Este é, assim, o caminho jurídico que melhor acolhe a inovação da doação de sangue sob a perspectiva de tratar-se de pena a medida ajustada entre as partes na transação penal, pois, conforme já se afirmou “[...] a ‘prestação’ pela qual a pena de ‘prestação pecuniária’ pode ser ‘substituída’ poderá ter qualquer outra natureza, menos a pecuniária, caso contrário, não será ‘de outra natureza’”. (BITTENCOURT, 2012, p. 658).

Aliás, frisa-se, mais uma vez, que a prestação de outra natureza configura hoje relevante avanço no que toca às sanções penais, uma vez que permite ao juiz, observados os princípios constitucionais, adotar uma sanção adequada ao caso e hábil a promover a ressocialização do apenado, ainda que não prevista em nosso ordenamento, como tem ocorrido com o pagamento de cestas básicas.

A propósito, recorre-se, mais uma vez, às palavras de Fernando Capez: “a prestação pecuniária poderá consistir em prestação de outra natureza, como, por exemplo, entrega de cestas básicas a carentes, em entidades públicas ou privadas. A interpretação,

aqui, deve ser a mais ampla possível”. (CAPEZ, 2008, P. 417, grifo inexistente no original).

Evidente, outrossim, o cabimento da interpretação ampliativa do artigo 45, §2º, do Código Penal para incluir nova modalidade de pena que trará benefícios não só ao próprio autor do fato, que deixará de ser submetido aos inconvenientes de sofrer um processo criminal, tendo, para tanto, apenas que praticar um ato de altruísmo que muito pouco esforço lhe demandará, mas também à sociedade, na medida em que proporcionará um aumento do

número de doações de sangue e da consciência das mais variadas camadas sociais acerca da importância de doar.

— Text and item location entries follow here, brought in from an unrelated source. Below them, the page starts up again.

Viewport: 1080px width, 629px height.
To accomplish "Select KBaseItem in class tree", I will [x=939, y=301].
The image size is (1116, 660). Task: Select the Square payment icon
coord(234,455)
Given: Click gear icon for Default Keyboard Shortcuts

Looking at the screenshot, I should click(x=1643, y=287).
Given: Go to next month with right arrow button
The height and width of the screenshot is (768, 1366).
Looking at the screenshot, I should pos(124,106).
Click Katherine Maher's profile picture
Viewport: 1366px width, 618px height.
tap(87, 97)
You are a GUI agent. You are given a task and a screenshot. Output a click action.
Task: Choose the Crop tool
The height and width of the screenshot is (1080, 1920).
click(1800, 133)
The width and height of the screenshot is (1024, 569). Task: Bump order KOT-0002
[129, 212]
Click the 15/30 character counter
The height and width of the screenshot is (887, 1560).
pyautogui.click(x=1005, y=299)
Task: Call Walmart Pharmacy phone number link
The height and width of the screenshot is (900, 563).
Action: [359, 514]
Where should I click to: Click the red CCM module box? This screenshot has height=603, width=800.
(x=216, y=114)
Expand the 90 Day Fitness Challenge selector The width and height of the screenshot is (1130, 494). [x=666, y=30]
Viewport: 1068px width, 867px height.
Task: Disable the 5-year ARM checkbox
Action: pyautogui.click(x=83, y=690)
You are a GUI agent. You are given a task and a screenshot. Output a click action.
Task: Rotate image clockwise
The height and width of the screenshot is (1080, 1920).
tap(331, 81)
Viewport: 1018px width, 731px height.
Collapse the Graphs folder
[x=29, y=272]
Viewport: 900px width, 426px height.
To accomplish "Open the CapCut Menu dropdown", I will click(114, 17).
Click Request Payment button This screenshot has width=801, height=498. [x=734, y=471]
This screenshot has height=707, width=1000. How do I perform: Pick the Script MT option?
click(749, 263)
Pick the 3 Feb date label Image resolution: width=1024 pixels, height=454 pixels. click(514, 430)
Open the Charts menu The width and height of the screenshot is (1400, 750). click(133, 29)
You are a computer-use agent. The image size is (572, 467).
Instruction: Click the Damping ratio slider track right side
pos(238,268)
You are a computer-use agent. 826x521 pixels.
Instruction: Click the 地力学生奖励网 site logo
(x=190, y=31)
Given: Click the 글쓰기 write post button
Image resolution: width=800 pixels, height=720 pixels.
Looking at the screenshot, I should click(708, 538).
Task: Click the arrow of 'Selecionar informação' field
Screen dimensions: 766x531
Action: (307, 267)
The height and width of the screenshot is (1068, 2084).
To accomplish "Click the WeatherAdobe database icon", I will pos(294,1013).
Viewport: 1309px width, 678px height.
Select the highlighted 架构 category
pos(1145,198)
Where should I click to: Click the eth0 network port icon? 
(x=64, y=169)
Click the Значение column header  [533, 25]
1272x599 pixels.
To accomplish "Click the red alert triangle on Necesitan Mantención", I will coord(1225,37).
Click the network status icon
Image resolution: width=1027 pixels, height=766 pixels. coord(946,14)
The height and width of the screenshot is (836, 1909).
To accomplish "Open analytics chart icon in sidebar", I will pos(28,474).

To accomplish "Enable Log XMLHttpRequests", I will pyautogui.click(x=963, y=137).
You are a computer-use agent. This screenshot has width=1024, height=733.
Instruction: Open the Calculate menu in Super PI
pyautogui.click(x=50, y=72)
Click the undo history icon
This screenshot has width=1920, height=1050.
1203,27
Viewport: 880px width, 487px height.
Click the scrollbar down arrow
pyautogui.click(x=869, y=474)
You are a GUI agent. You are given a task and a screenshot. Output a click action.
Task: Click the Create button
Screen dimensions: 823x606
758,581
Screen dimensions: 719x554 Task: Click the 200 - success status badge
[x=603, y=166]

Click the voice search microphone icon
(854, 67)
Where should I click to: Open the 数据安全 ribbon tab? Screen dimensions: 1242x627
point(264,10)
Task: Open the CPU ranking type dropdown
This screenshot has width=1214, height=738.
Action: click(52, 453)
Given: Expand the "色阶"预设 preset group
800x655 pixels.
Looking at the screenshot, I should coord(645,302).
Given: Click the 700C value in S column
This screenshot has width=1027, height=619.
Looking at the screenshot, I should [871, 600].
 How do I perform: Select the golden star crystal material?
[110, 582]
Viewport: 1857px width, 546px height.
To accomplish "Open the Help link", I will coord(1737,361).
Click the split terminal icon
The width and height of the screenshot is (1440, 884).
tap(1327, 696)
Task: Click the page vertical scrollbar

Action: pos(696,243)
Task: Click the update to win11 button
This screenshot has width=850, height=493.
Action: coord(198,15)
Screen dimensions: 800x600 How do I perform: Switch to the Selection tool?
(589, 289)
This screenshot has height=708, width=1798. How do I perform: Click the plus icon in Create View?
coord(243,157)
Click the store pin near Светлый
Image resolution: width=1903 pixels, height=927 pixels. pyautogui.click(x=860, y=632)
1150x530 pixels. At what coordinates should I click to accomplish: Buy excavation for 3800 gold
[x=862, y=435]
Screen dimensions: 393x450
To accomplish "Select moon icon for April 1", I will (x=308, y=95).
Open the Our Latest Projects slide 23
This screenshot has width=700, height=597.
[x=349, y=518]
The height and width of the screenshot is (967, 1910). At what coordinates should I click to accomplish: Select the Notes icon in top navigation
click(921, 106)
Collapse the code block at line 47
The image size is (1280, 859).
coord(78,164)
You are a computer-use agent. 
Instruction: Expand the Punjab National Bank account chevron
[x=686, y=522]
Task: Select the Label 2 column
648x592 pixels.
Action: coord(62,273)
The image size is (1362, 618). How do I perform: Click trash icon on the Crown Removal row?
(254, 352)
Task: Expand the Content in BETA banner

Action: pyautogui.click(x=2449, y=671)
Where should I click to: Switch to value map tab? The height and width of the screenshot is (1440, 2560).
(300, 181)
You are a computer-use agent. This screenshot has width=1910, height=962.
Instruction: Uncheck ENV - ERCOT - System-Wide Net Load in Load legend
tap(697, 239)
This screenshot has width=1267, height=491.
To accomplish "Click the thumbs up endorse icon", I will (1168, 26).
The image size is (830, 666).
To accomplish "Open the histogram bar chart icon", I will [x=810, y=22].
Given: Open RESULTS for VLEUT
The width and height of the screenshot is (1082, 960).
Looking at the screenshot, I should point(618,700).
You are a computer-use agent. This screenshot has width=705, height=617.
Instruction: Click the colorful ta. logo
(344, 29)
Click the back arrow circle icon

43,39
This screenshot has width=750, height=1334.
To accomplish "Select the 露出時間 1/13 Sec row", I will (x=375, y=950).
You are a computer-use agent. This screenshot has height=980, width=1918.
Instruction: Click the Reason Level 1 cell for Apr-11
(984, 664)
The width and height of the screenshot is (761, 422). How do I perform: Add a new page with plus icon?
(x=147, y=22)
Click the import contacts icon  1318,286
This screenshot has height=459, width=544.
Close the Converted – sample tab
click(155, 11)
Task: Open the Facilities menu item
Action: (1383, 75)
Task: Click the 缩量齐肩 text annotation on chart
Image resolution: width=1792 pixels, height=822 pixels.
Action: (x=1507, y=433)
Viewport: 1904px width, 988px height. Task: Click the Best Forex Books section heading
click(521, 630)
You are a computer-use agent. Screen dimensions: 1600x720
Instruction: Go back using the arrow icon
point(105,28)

Por outro lado, caso se entenda que não se trata de pena, conforme defendem autores como Antonio García-Pablos de Molina e Luiz Flávio Gomes ao afirmarem que “na medida em que não existe reconhecimento da culpabilidade (na transação penal), não há que se falar em pena (logo, nada impede que um novo processo seja desenhado, desde que fundado na autonomia da vontade do suspeito ou imputado)” (2013, p. 487), os benefícios provocados por tal sanção penal alternativa serão exatamente os mesmos.

A justificativa jurídica de sua admissão é que diferirá, visto que, tratando-se de sanção alternativa, não há que se falar em restrição às penas previstas em nosso ordenamento jurídico, cabendo ao Ministério Público e ao Magistrado propor e homologar, respectivamente, desde que com a concordância do autor do fato, a sanção que melhor terá o condão de conscientizá-lo e educá-lo, além de beneficiar a sociedade.

Isto posto, seja através do entendimento de se tratar de pena ou de que configura sanção alternativa, o importante é que a medida seja aplicada sempre com o consenso do beneficiado, de modo que a doação de sangue se dê de forma voluntária, e que tal inovação seja efetivamente posta em prática a fim de que gere à sociedade e ao autor do fato os benefícios almejados.